Printing presses exist, but they are rare and expensive. Only the throne, the major temples, and a few of the more powerful nobles can afford them. Movable type is still under development. Anyone who can afford a book is allowed to own one, and there are no restrictions on who is permitted to learn how to read and write. Affording a book is a bit challenging, however. Literacy is nearly universal among the nobility, the higher servants of the nobility, and civil employees. It is not universal, but not unusual, among the wealthy merchant classes. It's not completely unheard of even among the common people in the city. Country peasants almost never get the chance to learn how to read.
Priests and priestesses of the four elemental gods can read. Whether or not temple handmaidens are taught to read is a matter for speculation, since no one is ever allowed to speak to them. Rumor has it that the temples use a secret written language to communicate among themselves, but this is unproven.

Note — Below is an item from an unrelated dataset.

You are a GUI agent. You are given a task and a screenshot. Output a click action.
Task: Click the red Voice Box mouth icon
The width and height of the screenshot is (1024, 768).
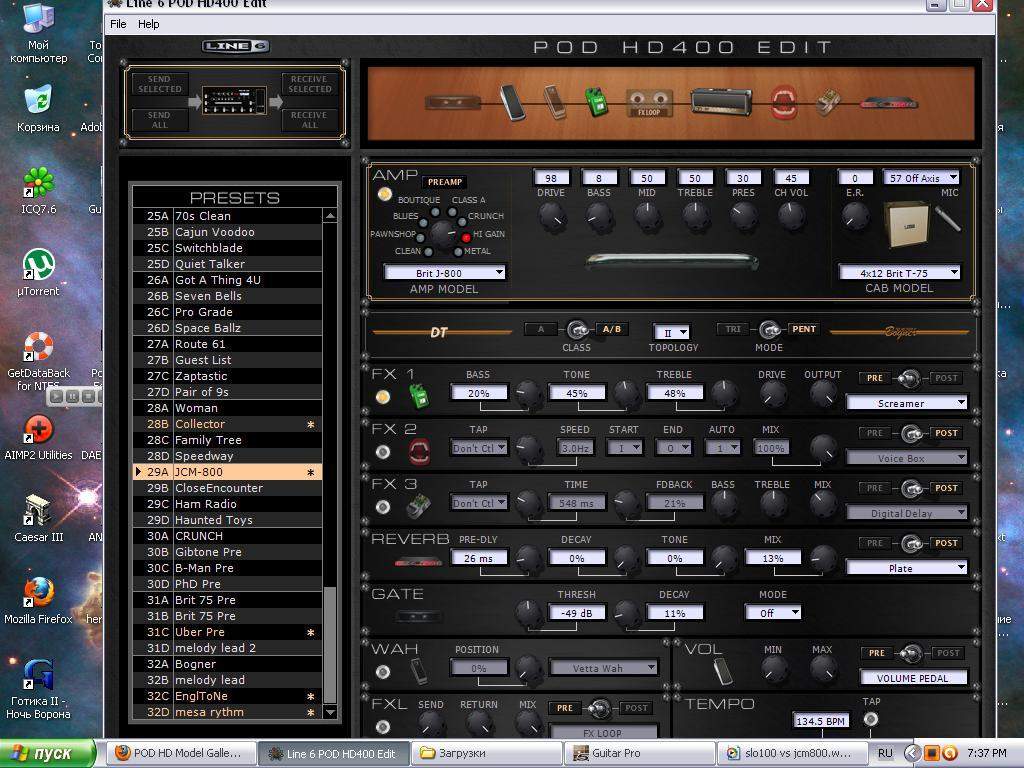pyautogui.click(x=783, y=101)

All human manufacturing is still done by craftsmen working individually, or in privately owned shops under the supervision of a master. Magic can be used to supplement crafting. For example, to toughen armor. However, the temples are reluctant to provide this type of service for various reasons. Witches can do the same thing, but few craftsmen would permit it.
One disadvantage is that iron and steel repel magic. This is the very factor that makes them effective defenses against the fay. But in order for a magical improvement to be made to armor or weapons, it is necessary to inlay silver, or attach silver studs, or otherwise integrate silver into the essence of the item. Which, of course, drastically increases the cost. As a practical matter, only the highborn could even consider having it done.
Medical knowledge is a bit more advanced than the equivalent period in Europe, largely due to the fact that their civilization never went through a period where significant amounts of knowledge were lost and had to be re-learned. Knowledge of herbalism is extensive, and medical alchemy has advanced far beyond the level of medieval European knowledge. Most useful of all is the fact that magic can be used for healing.
Water and fire represent the two halves of life, body and spirit, while earth and air represent the world that holds life. So both water and fire can be used to heal wounds and accelerate recovery from illness - if the person using it knows what they are doing. Fire, being primarily associated with spirit, is less effective than water, but either one can save your life. For non-emergency healing however, most people depend on herbs and brewed medicines.